_ASSIGNED TASK_. Take the data below and copy exactly the lines starting at the one with "The height and width of the screenshot is (784, 1556)." and finishing at the one with "This screenshot has width=531, height=1568.", both included.

━━━━━━

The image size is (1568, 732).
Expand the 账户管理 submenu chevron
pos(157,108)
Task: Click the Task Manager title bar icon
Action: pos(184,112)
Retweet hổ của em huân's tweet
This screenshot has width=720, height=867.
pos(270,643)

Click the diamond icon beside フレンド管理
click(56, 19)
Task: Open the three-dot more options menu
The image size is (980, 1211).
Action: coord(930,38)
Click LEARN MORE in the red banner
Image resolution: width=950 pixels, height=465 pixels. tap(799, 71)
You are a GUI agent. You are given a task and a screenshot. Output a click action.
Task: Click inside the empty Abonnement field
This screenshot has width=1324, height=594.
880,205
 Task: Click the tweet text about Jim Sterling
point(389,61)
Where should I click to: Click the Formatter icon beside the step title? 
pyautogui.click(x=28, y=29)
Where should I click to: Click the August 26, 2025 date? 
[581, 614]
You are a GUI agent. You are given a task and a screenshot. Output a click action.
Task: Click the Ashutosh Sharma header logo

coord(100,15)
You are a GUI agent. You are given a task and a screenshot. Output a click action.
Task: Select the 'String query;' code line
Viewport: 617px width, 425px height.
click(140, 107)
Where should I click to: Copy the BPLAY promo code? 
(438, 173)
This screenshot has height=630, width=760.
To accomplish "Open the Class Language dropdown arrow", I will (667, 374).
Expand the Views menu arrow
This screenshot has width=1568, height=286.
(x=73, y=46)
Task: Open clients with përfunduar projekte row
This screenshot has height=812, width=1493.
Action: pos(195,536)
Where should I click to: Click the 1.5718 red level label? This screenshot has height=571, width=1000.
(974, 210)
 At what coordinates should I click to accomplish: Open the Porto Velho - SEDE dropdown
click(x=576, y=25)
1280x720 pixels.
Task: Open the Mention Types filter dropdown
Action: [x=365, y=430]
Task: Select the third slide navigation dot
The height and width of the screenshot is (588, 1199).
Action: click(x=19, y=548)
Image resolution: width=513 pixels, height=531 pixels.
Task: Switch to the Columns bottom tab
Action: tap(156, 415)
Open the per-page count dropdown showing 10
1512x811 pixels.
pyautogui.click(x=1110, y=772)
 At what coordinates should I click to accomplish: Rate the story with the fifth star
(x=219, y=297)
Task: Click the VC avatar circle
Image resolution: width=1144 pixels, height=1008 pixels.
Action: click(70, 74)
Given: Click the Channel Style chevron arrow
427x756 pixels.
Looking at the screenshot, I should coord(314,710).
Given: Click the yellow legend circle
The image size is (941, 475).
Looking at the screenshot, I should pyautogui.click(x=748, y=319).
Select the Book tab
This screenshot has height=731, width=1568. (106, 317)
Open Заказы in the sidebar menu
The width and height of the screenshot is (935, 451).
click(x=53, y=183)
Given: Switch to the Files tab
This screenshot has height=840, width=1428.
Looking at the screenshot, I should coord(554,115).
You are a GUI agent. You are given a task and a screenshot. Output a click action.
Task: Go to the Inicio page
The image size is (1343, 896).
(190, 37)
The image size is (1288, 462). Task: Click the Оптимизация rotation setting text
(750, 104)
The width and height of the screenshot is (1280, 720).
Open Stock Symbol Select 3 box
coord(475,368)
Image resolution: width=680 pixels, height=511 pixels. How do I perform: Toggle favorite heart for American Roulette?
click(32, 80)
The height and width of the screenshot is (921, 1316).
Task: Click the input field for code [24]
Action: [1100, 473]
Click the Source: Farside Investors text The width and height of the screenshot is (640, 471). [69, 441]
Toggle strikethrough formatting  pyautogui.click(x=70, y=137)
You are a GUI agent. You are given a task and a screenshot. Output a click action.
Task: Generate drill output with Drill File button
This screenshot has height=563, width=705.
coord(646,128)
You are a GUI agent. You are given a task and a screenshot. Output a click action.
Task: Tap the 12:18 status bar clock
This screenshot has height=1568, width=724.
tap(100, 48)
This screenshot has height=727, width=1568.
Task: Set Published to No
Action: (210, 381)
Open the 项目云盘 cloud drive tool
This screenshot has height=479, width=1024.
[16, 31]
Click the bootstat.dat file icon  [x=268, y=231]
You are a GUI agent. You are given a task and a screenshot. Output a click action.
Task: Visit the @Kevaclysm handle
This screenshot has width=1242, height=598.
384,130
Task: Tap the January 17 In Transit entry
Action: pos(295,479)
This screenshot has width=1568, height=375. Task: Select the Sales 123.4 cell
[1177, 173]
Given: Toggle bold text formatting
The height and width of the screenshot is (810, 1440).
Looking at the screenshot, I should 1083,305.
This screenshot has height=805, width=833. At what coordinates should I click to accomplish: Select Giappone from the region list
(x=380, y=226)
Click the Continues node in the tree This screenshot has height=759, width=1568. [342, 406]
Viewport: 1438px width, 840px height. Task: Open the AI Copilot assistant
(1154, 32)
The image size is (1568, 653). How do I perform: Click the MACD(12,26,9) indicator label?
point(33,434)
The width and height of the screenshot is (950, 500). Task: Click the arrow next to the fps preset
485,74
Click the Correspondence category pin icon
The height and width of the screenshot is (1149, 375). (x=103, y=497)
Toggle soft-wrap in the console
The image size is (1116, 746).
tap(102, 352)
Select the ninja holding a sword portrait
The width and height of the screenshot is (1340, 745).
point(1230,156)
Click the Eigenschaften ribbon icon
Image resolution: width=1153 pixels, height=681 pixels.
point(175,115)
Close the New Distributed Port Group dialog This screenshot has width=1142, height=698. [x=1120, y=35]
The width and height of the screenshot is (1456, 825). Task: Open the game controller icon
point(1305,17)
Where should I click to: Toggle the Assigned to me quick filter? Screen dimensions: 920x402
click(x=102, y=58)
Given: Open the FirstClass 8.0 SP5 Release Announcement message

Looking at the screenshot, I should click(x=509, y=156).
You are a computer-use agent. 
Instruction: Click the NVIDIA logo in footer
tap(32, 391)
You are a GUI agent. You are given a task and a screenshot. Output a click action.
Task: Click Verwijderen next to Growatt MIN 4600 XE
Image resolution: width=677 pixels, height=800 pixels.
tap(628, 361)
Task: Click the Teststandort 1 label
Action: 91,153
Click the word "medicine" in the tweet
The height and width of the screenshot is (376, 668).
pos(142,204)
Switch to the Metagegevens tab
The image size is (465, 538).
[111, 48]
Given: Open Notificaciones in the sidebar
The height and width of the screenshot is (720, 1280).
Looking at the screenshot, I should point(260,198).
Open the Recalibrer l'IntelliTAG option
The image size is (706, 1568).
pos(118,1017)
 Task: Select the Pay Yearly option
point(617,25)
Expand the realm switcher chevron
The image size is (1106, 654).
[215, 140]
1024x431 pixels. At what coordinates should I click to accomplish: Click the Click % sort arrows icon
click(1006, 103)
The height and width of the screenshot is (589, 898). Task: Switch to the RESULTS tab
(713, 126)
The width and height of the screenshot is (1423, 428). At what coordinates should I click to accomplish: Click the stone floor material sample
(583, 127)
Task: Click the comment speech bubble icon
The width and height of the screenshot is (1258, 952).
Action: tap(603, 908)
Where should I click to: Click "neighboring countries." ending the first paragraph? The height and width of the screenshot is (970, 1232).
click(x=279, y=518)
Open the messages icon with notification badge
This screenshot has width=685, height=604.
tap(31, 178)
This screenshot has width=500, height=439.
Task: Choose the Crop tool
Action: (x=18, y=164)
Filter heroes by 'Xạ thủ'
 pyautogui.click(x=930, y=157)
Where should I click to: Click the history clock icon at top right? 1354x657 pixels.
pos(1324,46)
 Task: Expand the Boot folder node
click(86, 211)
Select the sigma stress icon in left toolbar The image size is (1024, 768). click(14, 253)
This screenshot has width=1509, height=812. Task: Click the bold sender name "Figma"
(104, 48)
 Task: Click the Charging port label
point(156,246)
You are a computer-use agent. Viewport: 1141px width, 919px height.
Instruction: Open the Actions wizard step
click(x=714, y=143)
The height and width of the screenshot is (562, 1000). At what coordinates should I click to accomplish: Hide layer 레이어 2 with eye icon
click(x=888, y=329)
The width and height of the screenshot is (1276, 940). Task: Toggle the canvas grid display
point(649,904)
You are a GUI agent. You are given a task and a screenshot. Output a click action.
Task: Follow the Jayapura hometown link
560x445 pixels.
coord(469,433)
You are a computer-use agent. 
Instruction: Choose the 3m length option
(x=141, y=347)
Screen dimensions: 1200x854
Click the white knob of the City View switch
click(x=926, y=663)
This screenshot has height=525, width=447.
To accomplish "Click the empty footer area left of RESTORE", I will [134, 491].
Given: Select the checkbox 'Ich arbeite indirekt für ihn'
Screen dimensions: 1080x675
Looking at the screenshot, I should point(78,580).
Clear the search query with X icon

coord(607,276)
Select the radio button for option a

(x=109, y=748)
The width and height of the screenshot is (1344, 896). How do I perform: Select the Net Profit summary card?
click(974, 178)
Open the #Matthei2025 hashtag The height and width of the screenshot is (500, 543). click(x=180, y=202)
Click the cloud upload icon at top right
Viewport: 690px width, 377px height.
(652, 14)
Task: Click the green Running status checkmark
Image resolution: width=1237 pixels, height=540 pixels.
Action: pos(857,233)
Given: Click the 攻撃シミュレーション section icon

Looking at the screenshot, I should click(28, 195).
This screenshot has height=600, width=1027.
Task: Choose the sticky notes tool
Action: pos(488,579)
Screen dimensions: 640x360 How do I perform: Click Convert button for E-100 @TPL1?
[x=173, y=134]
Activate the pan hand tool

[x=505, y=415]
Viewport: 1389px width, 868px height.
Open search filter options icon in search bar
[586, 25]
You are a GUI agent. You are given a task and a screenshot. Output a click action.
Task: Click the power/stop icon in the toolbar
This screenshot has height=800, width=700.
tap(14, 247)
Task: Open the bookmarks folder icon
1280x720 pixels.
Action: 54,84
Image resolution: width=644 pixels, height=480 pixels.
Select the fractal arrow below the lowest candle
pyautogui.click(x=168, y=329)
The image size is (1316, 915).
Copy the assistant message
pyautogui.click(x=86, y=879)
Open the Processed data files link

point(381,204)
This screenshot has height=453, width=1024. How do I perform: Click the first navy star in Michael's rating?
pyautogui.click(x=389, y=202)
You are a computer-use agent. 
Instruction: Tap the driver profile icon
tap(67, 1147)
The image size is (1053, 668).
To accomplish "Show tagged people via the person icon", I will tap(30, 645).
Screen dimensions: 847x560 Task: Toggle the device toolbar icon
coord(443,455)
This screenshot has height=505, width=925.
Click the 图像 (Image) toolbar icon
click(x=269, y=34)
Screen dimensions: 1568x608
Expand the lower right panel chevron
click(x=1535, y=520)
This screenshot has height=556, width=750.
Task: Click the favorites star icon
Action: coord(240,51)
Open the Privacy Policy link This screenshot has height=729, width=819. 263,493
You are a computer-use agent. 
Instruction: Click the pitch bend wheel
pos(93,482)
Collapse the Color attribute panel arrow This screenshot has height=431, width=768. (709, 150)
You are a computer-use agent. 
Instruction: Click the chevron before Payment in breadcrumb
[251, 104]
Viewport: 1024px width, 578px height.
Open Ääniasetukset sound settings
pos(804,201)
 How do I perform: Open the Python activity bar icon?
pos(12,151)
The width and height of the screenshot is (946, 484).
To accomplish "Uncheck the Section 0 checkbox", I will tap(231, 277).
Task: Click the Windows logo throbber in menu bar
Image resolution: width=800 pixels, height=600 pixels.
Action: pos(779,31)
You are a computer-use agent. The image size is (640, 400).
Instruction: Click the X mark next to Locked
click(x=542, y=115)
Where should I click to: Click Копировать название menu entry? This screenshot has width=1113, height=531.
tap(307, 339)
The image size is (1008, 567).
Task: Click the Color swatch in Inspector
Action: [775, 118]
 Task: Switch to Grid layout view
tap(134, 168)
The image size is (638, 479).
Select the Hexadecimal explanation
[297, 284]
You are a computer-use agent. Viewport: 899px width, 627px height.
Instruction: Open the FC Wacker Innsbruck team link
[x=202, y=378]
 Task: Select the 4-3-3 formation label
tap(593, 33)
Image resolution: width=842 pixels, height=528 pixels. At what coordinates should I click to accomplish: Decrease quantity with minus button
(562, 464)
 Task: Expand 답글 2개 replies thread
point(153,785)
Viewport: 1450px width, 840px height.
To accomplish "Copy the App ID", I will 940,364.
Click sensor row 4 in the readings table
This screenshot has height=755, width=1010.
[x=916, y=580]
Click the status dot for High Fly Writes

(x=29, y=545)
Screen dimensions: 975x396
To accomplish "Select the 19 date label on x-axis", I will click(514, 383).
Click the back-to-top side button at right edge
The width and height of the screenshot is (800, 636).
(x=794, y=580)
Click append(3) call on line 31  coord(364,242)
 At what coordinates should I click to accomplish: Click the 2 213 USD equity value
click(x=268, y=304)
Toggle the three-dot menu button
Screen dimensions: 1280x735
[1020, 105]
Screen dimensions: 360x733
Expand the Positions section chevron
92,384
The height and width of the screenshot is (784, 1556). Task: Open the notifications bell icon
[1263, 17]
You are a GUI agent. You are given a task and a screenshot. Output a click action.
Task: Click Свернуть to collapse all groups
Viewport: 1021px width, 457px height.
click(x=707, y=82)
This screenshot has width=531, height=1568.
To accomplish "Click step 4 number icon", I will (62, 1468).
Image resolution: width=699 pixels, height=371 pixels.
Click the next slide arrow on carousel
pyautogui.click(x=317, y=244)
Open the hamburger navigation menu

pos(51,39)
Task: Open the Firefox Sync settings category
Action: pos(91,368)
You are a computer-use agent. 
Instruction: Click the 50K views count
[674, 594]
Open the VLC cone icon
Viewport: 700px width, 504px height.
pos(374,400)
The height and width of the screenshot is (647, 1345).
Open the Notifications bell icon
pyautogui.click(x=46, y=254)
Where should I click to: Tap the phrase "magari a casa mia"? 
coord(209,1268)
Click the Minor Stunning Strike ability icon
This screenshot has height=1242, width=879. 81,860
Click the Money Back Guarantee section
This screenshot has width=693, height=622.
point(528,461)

━━━━━━

_ANSWER BOX_.
The height and width of the screenshot is (784, 1556). Task: Open the notifications bell icon
[1263, 17]
You are a GUI agent. You are given a task and a screenshot. Output a click action.
Task: Click Свернуть to collapse all groups
Viewport: 1021px width, 457px height.
click(x=707, y=82)
This screenshot has width=531, height=1568.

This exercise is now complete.